What the task requires | Output all the entries below. Each must match exactly.

Information provided |

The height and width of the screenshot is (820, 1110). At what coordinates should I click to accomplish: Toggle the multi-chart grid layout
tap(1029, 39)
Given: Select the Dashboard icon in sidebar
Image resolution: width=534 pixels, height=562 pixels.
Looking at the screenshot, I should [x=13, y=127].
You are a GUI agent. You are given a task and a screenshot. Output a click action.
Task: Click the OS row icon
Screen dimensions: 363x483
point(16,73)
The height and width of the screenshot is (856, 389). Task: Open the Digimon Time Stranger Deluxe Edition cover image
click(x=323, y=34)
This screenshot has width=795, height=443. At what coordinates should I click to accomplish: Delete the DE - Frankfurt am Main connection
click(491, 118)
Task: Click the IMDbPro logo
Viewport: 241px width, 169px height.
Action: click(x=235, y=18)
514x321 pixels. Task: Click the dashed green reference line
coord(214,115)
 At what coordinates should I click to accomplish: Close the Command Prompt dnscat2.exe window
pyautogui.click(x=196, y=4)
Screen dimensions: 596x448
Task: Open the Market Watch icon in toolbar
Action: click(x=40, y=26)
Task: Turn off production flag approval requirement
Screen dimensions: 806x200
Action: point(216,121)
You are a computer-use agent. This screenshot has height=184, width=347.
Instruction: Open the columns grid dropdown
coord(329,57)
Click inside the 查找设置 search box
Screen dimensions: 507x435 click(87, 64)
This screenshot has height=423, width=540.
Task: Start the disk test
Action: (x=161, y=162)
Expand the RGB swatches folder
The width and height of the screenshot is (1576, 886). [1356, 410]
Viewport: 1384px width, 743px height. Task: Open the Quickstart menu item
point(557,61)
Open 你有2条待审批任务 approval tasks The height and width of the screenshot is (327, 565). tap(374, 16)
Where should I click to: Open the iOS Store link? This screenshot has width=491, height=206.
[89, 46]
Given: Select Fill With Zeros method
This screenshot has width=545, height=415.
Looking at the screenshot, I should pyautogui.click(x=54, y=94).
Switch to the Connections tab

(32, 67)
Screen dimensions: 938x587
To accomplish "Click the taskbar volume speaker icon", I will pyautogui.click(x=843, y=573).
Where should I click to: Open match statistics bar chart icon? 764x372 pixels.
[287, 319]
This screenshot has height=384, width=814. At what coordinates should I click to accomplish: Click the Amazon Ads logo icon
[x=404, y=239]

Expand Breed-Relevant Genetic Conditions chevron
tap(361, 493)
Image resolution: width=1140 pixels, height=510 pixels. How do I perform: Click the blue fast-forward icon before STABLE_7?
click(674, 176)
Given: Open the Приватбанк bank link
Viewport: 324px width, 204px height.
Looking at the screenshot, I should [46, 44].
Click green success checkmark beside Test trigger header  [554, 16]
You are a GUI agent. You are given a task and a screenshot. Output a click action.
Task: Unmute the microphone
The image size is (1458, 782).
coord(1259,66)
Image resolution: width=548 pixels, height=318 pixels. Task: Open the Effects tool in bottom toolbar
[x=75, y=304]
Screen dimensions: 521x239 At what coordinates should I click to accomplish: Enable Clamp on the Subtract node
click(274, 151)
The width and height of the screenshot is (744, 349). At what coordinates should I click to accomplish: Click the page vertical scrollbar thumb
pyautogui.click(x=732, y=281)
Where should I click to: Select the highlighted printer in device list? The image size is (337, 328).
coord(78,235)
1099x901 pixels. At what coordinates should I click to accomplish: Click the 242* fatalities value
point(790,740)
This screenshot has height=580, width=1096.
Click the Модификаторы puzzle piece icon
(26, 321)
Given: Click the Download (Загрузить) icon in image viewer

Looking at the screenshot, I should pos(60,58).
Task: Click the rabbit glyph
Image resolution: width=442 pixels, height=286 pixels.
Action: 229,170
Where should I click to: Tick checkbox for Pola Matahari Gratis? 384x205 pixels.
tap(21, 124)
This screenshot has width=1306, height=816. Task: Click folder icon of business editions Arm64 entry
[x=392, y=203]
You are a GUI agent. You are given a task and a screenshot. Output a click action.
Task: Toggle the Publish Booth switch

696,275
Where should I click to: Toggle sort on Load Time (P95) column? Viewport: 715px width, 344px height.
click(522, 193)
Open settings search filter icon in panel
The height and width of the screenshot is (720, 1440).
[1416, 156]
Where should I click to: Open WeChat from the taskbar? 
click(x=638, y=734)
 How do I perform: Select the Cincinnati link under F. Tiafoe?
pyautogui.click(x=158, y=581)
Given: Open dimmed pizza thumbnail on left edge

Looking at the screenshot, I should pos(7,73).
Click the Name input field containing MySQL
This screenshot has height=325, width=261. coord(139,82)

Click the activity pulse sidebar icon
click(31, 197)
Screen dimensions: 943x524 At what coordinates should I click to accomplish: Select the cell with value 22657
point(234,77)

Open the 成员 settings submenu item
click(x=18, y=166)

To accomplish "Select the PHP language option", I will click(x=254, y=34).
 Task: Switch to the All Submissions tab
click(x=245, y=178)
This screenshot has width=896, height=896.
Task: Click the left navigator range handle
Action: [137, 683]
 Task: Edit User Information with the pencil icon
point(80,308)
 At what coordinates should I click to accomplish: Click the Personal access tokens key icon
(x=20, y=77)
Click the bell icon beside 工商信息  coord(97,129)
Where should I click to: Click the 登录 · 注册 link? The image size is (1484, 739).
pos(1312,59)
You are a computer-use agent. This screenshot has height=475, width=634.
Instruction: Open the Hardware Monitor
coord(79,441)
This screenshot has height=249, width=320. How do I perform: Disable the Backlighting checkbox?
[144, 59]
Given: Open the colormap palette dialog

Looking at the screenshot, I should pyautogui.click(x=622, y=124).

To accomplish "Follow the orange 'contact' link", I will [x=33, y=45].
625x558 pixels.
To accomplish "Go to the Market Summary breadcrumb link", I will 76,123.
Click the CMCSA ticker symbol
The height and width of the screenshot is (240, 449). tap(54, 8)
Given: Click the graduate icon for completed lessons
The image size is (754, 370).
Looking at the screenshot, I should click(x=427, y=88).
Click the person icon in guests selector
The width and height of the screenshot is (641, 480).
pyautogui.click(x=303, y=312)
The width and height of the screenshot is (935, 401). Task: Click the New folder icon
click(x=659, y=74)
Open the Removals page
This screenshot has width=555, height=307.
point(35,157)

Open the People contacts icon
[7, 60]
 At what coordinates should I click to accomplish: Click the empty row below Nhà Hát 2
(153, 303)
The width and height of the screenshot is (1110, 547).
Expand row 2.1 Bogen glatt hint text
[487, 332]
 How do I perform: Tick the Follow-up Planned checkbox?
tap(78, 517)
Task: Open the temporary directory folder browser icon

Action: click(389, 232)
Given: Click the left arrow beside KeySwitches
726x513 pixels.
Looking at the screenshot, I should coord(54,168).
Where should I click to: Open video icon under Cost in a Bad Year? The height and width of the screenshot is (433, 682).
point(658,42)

Reply to the task |
The height and width of the screenshot is (820, 1110). At what coordinates should I click to accomplish: Toggle the multi-chart grid layout
tap(1029, 39)
Given: Select the Dashboard icon in sidebar
Image resolution: width=534 pixels, height=562 pixels.
Looking at the screenshot, I should [x=13, y=127].
You are a GUI agent. You are given a task and a screenshot. Output a click action.
Task: Click the OS row icon
Screen dimensions: 363x483
point(16,73)
The height and width of the screenshot is (856, 389). Task: Open the Digimon Time Stranger Deluxe Edition cover image
click(x=323, y=34)
This screenshot has width=795, height=443. At what coordinates should I click to accomplish: Delete the DE - Frankfurt am Main connection
click(491, 118)
Task: Click the IMDbPro logo
Viewport: 241px width, 169px height.
Action: click(x=235, y=18)
514x321 pixels. Task: Click the dashed green reference line
coord(214,115)
 At what coordinates should I click to accomplish: Close the Command Prompt dnscat2.exe window
pyautogui.click(x=196, y=4)
Screen dimensions: 596x448
Task: Open the Market Watch icon in toolbar
Action: click(x=40, y=26)
Task: Turn off production flag approval requirement
Screen dimensions: 806x200
Action: point(216,121)
You are a computer-use agent. This screenshot has height=184, width=347.
Instruction: Open the columns grid dropdown
coord(329,57)
Click inside the 查找设置 search box
Screen dimensions: 507x435 click(87, 64)
This screenshot has height=423, width=540.
Task: Start the disk test
Action: (x=161, y=162)
Expand the RGB swatches folder
The width and height of the screenshot is (1576, 886). [1356, 410]
Viewport: 1384px width, 743px height. Task: Open the Quickstart menu item
point(557,61)
Open 你有2条待审批任务 approval tasks The height and width of the screenshot is (327, 565). tap(374, 16)
Where should I click to: Open the iOS Store link? This screenshot has width=491, height=206.
[89, 46]
Given: Select Fill With Zeros method
This screenshot has width=545, height=415.
Looking at the screenshot, I should pyautogui.click(x=54, y=94).
Switch to the Connections tab

(32, 67)
Screen dimensions: 938x587
To accomplish "Click the taskbar volume speaker icon", I will pyautogui.click(x=843, y=573).
Where should I click to: Open match statistics bar chart icon? 764x372 pixels.
[287, 319]
This screenshot has height=384, width=814. At what coordinates should I click to accomplish: Click the Amazon Ads logo icon
[x=404, y=239]

Expand Breed-Relevant Genetic Conditions chevron
tap(361, 493)
Image resolution: width=1140 pixels, height=510 pixels. How do I perform: Click the blue fast-forward icon before STABLE_7?
click(674, 176)
Given: Open the Приватбанк bank link
Viewport: 324px width, 204px height.
Looking at the screenshot, I should [46, 44].
Click green success checkmark beside Test trigger header  [554, 16]
You are a GUI agent. You are given a task and a screenshot. Output a click action.
Task: Unmute the microphone
The image size is (1458, 782).
coord(1259,66)
Image resolution: width=548 pixels, height=318 pixels. Task: Open the Effects tool in bottom toolbar
[x=75, y=304]
Screen dimensions: 521x239 At what coordinates should I click to accomplish: Enable Clamp on the Subtract node
click(274, 151)
The width and height of the screenshot is (744, 349). At what coordinates should I click to accomplish: Click the page vertical scrollbar thumb
pyautogui.click(x=732, y=281)
Where should I click to: Select the highlighted printer in device list? The image size is (337, 328).
coord(78,235)
1099x901 pixels. At what coordinates should I click to accomplish: Click the 242* fatalities value
point(790,740)
This screenshot has height=580, width=1096.
Click the Модификаторы puzzle piece icon
(26, 321)
Given: Click the Download (Загрузить) icon in image viewer

Looking at the screenshot, I should pos(60,58).
Task: Click the rabbit glyph
Image resolution: width=442 pixels, height=286 pixels.
Action: 229,170
Where should I click to: Tick checkbox for Pola Matahari Gratis? 384x205 pixels.
tap(21, 124)
This screenshot has width=1306, height=816. Task: Click folder icon of business editions Arm64 entry
[x=392, y=203]
You are a GUI agent. You are given a task and a screenshot. Output a click action.
Task: Toggle the Publish Booth switch

696,275
Where should I click to: Toggle sort on Load Time (P95) column? Viewport: 715px width, 344px height.
click(522, 193)
Open settings search filter icon in panel
The height and width of the screenshot is (720, 1440).
[1416, 156]
Where should I click to: Open WeChat from the taskbar? 
click(x=638, y=734)
 How do I perform: Select the Cincinnati link under F. Tiafoe?
pyautogui.click(x=158, y=581)
Given: Open dimmed pizza thumbnail on left edge

Looking at the screenshot, I should pos(7,73).
Click the Name input field containing MySQL
This screenshot has height=325, width=261. coord(139,82)

Click the activity pulse sidebar icon
click(31, 197)
Screen dimensions: 943x524 At what coordinates should I click to accomplish: Select the cell with value 22657
point(234,77)

Open the 成员 settings submenu item
click(x=18, y=166)

To accomplish "Select the PHP language option", I will click(x=254, y=34).
 Task: Switch to the All Submissions tab
click(x=245, y=178)
This screenshot has width=896, height=896.
Task: Click the left navigator range handle
Action: [137, 683]
 Task: Edit User Information with the pencil icon
point(80,308)
 At what coordinates should I click to accomplish: Click the Personal access tokens key icon
(x=20, y=77)
Click the bell icon beside 工商信息  coord(97,129)
Where should I click to: Click the 登录 · 注册 link? The image size is (1484, 739).
pos(1312,59)
You are a computer-use agent. This screenshot has height=475, width=634.
Instruction: Open the Hardware Monitor
coord(79,441)
This screenshot has height=249, width=320. How do I perform: Disable the Backlighting checkbox?
[144, 59]
Given: Open the colormap palette dialog

Looking at the screenshot, I should pyautogui.click(x=622, y=124).

To accomplish "Follow the orange 'contact' link", I will [x=33, y=45].
625x558 pixels.
To accomplish "Go to the Market Summary breadcrumb link", I will 76,123.
Click the CMCSA ticker symbol
The height and width of the screenshot is (240, 449). tap(54, 8)
Given: Click the graduate icon for completed lessons
The image size is (754, 370).
Looking at the screenshot, I should click(x=427, y=88).
Click the person icon in guests selector
The width and height of the screenshot is (641, 480).
pyautogui.click(x=303, y=312)
The width and height of the screenshot is (935, 401). Task: Click the New folder icon
click(x=659, y=74)
Open the Removals page
This screenshot has width=555, height=307.
point(35,157)

Open the People contacts icon
[7, 60]
 At what coordinates should I click to accomplish: Click the empty row below Nhà Hát 2
(153, 303)
The width and height of the screenshot is (1110, 547).
Expand row 2.1 Bogen glatt hint text
[487, 332]
 How do I perform: Tick the Follow-up Planned checkbox?
tap(78, 517)
Task: Open the temporary directory folder browser icon

Action: click(389, 232)
Given: Click the left arrow beside KeySwitches
726x513 pixels.
Looking at the screenshot, I should coord(54,168).
Where should I click to: Open video icon under Cost in a Bad Year? The height and width of the screenshot is (433, 682).
point(658,42)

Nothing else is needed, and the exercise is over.